=== Work task ===
From the data below, pull out the lines from the one containing "Identify the location" through the one containing "(362, 178).", both included, and reproduce them word for word without the pictures.

Source material START

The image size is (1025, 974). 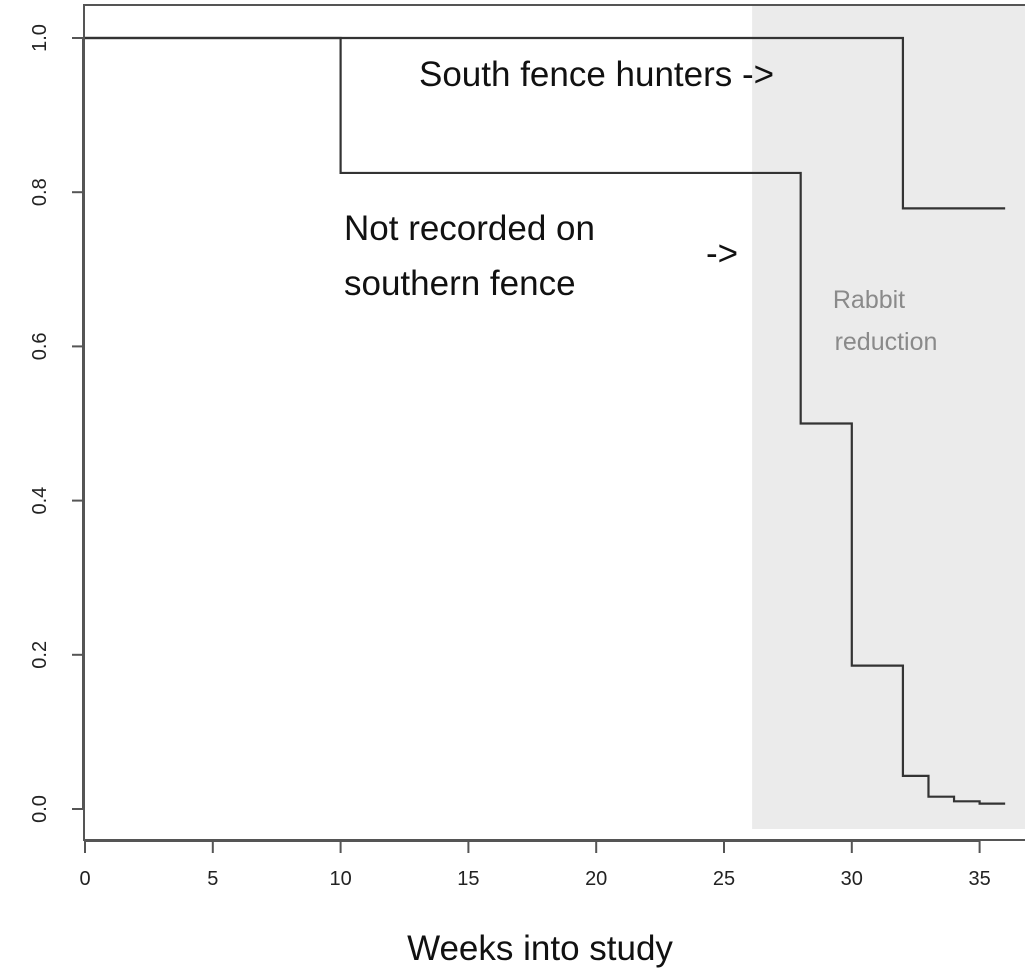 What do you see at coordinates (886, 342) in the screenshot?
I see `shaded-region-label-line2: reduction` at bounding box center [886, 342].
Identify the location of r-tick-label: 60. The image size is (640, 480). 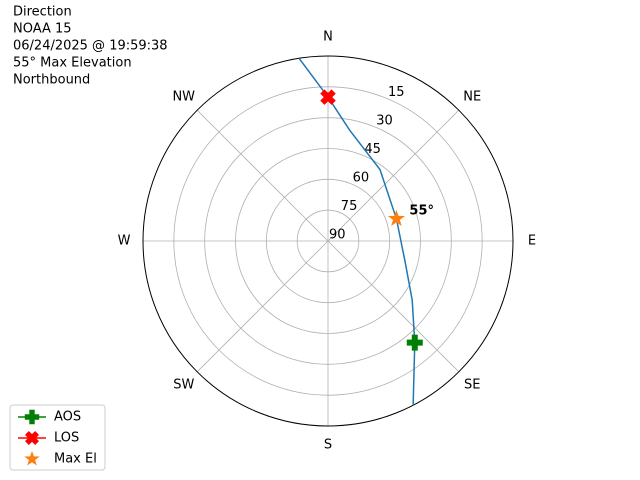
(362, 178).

Source material END
Source material START

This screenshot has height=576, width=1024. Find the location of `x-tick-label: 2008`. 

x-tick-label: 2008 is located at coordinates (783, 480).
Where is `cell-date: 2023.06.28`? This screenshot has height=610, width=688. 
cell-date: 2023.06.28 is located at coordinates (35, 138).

Source material END

=== Exercise output ===
Identify the location of r-tick-label: 60. The image size is (640, 480). 
(362, 178).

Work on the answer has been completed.